Casin Group is no stranger to investing in outside businesses, including overseas targets. Three years ago, the firm increased its stake in Shenzhen-listed Guoxing Property to 30 percent, becoming the biggest shareholder. Guoxing, now 60 percent owned by Casin Group, has soared 170 percent in the past two months, versus a 19 percent drop in the CSI 300 Index, data compiled by Bloomberg show. Casin Group bought a 25 percent stake in Singapore-based Great Eastern Life Assurance in 2013.
“It’s interesting to see the Chinese increase their footprint in the U.S.,” said Ramon Camacho, a principal at RSM US LLP, an audit, tax and consulting company based in Chicago. “These investors are looking for a platform to showcase and bring to market Chinese companies.”
The company’s bid for the Chicago bourse could face political opposition, with American regulators and politicians taking a skeptical approach toward foreign investments in industries deemed important to national interests. When Germany’s Deutsche Boerse AG wanted to buy the owner of the New York Stock Exchange in 2011, U.S. Senator Charles Schumer, a Democrat from New York, raised obstacles. The deal was finally scrapped on monopoly concerns.

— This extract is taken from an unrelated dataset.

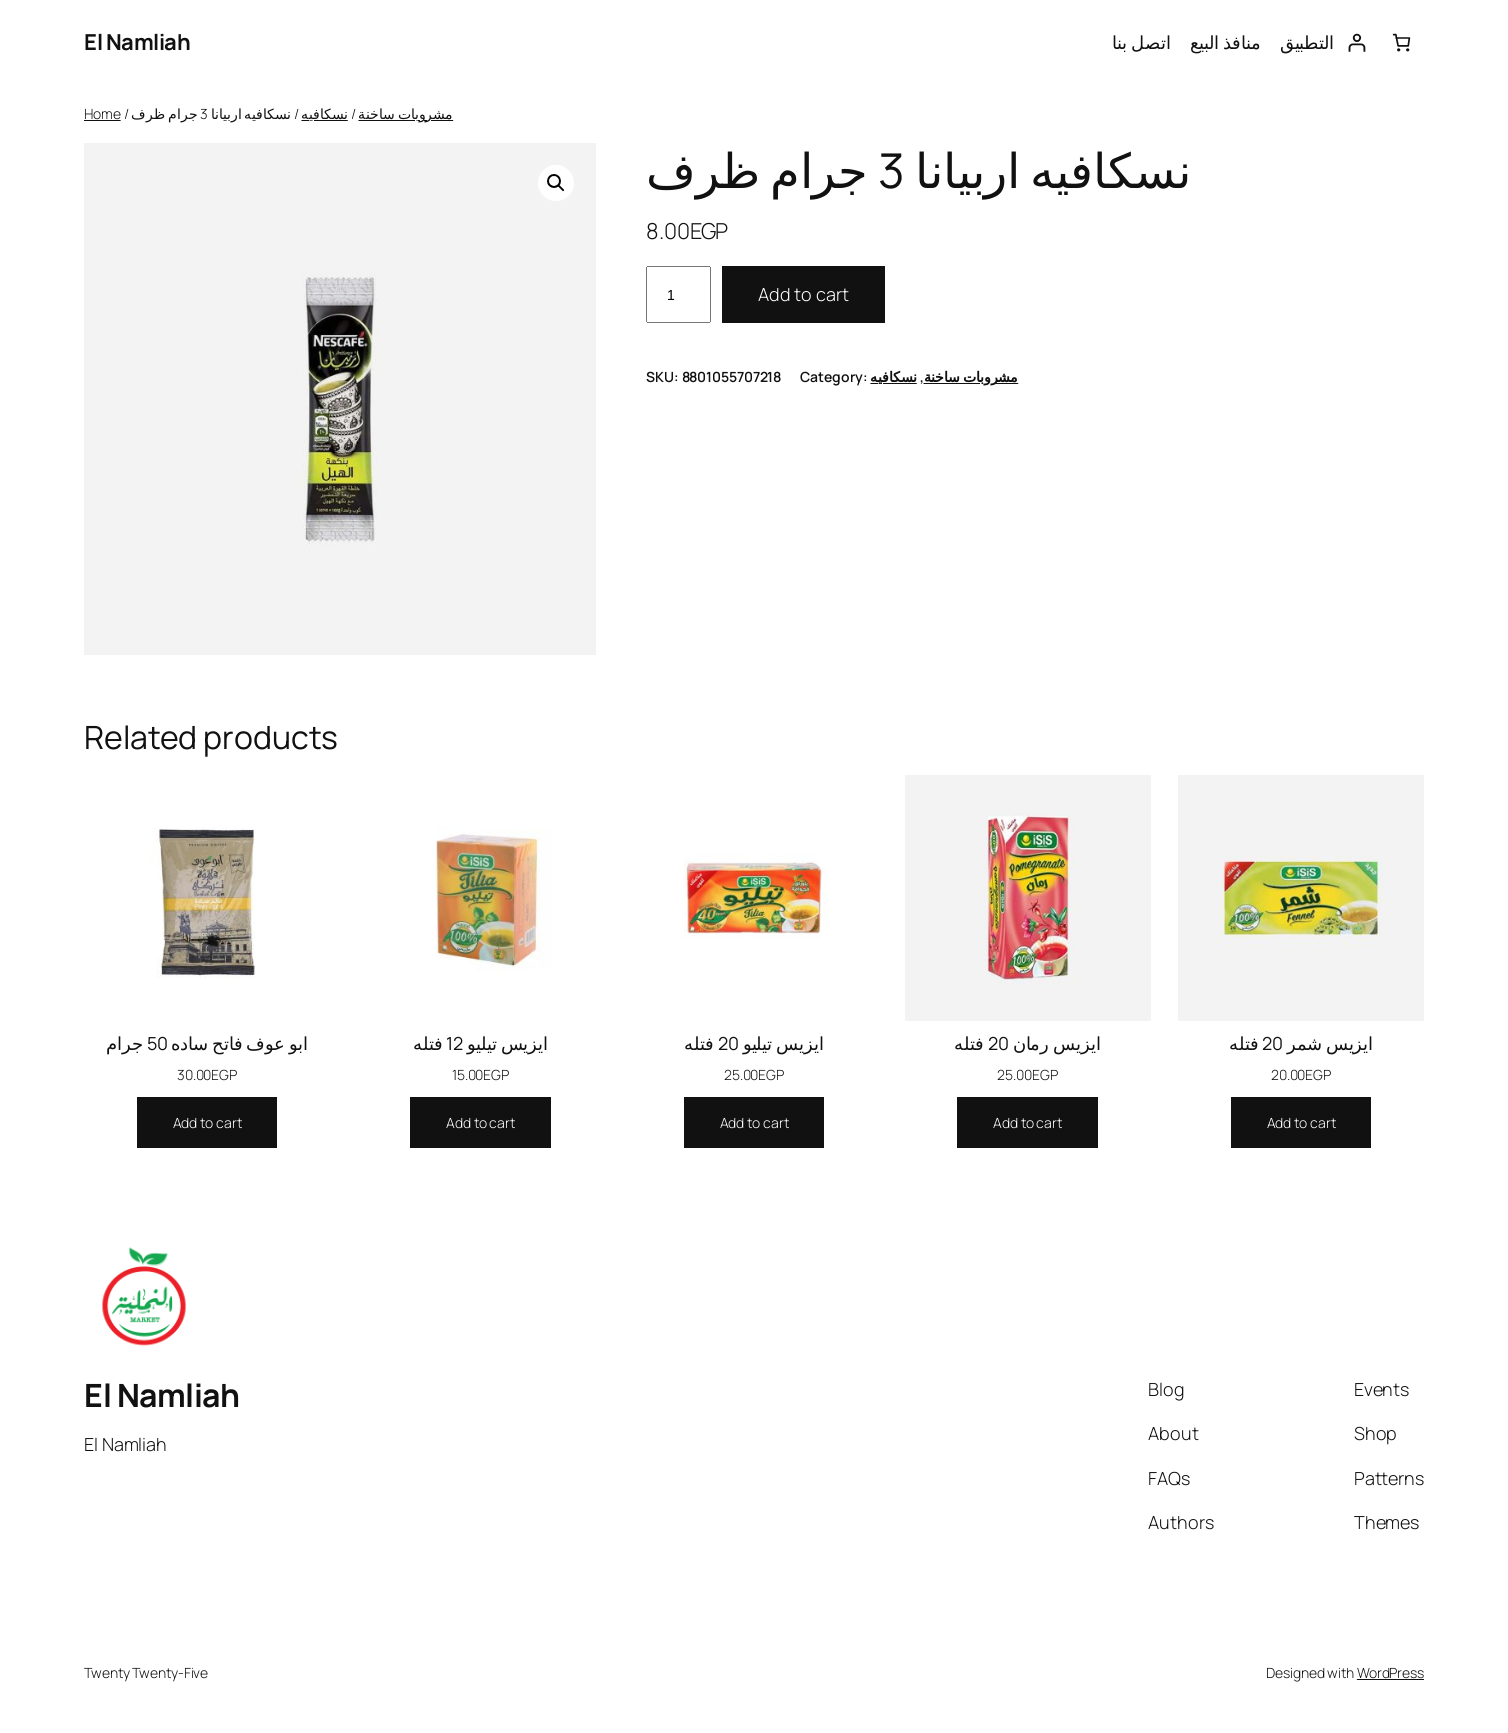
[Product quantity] (678, 294)
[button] (556, 183)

Some Chinese companies have come under heavy scrutiny as they tried to enter U.S. markets. Huawei Technologies Co., China’s largest phone-network equipment maker, was barred by the U.S. in 2011 from participating in building a nationwide emergency network.
The U.S. Securities and Exchange Commission would have to approve the deal, because the exchange is a self-regulatory organization. The new owners will have to show they intend to follow all of the regulations imposed on stock exchanges, whose listing and trading rules also must be approved by the SEC.

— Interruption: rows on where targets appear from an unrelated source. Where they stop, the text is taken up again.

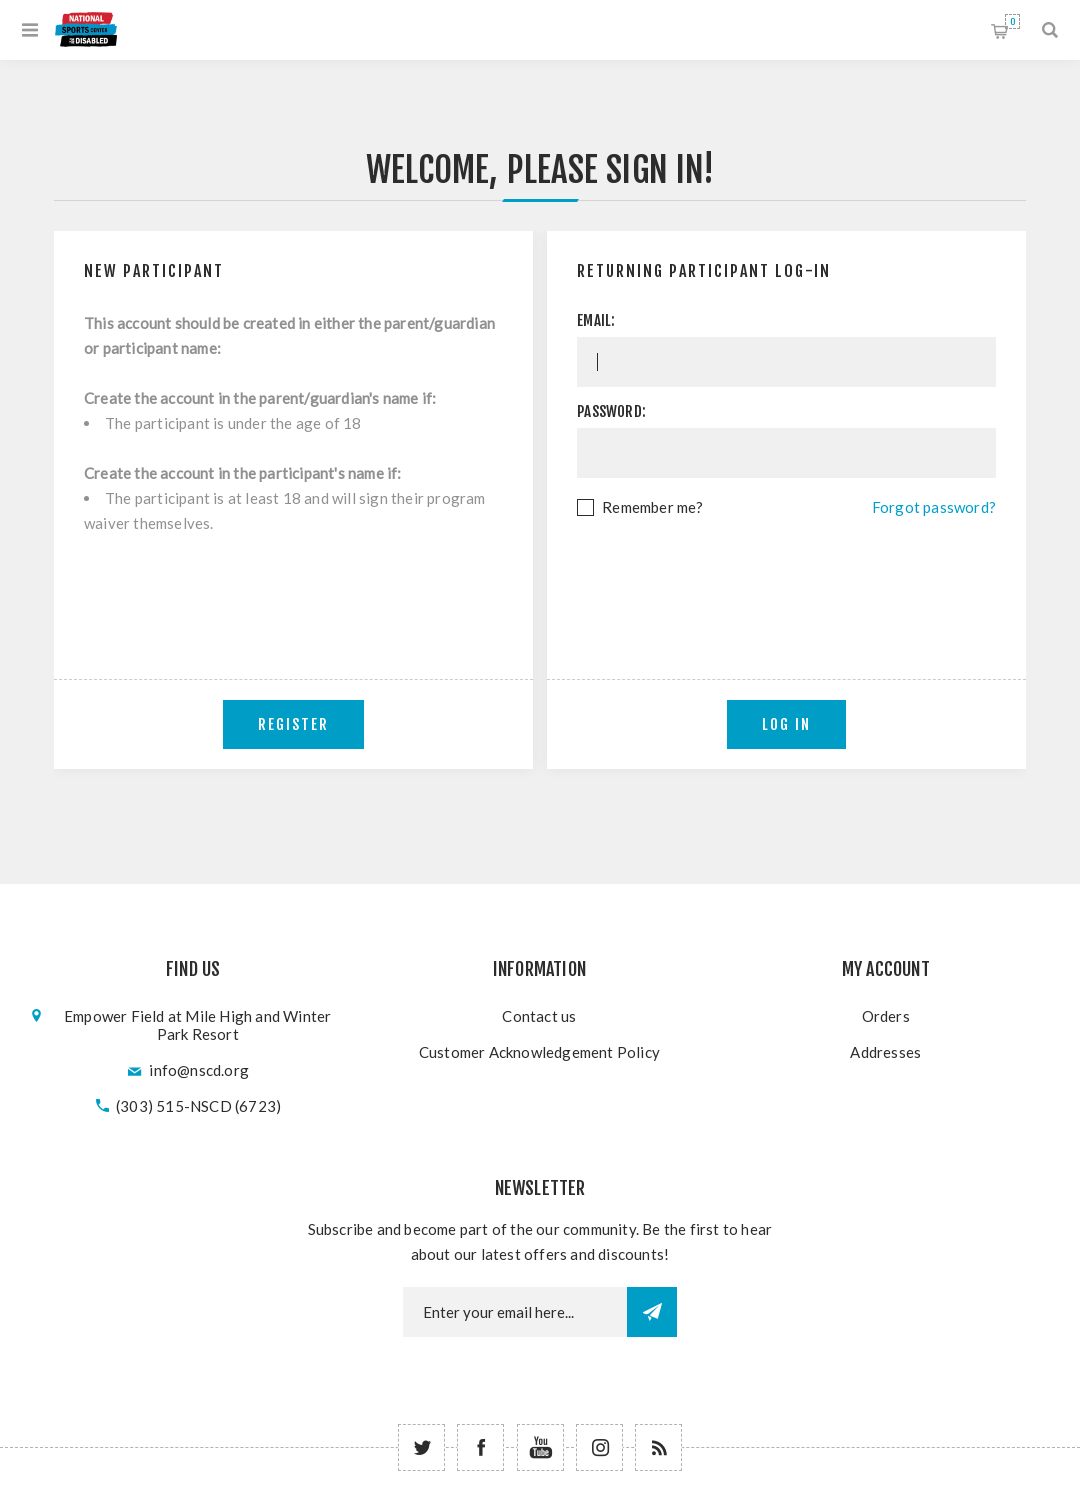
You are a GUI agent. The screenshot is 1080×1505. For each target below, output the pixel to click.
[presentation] (787, 575)
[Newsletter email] (515, 1312)
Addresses (885, 1052)
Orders (886, 1016)
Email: (596, 320)
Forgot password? (934, 507)
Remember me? (652, 507)
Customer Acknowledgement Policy (539, 1052)
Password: (611, 411)
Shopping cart (1012, 21)
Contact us (539, 1016)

Additionally, the takeover would probably be reviewed by the Committee on Foreign Investment in the U.S., said Anne Salladin, a lawyer at Stroock & Stroock & Lavan LLP in Washington. CFIUS, a panel of government officials led by the Treasury Department that examines purchases of American businesses by foreign investors, can recommend the president block transactions it believes compromise national security. It can also impose changes to address any concerns.
“It’s a Chinese investment, and it’s in a potentially sensitive sector: financial infrastructure,” Salladin said.
CFIUS has been closely scrutinizing purchases of American businesses by Chinese buyers. Last month, Royal Philips NV abandoned its plan to sell its lighting-components unit to a Chinese-led investment group following opposition from CFIUS.
“If you have a U.S. stock exchange that’s primarily satisfying Chinese companies, the regulators are gonna look very closely at it,” Coulson said. “If your core business is listing Chinese companies in the U.S., that’s going to pick up a lot of regulatory scrutiny and caution.”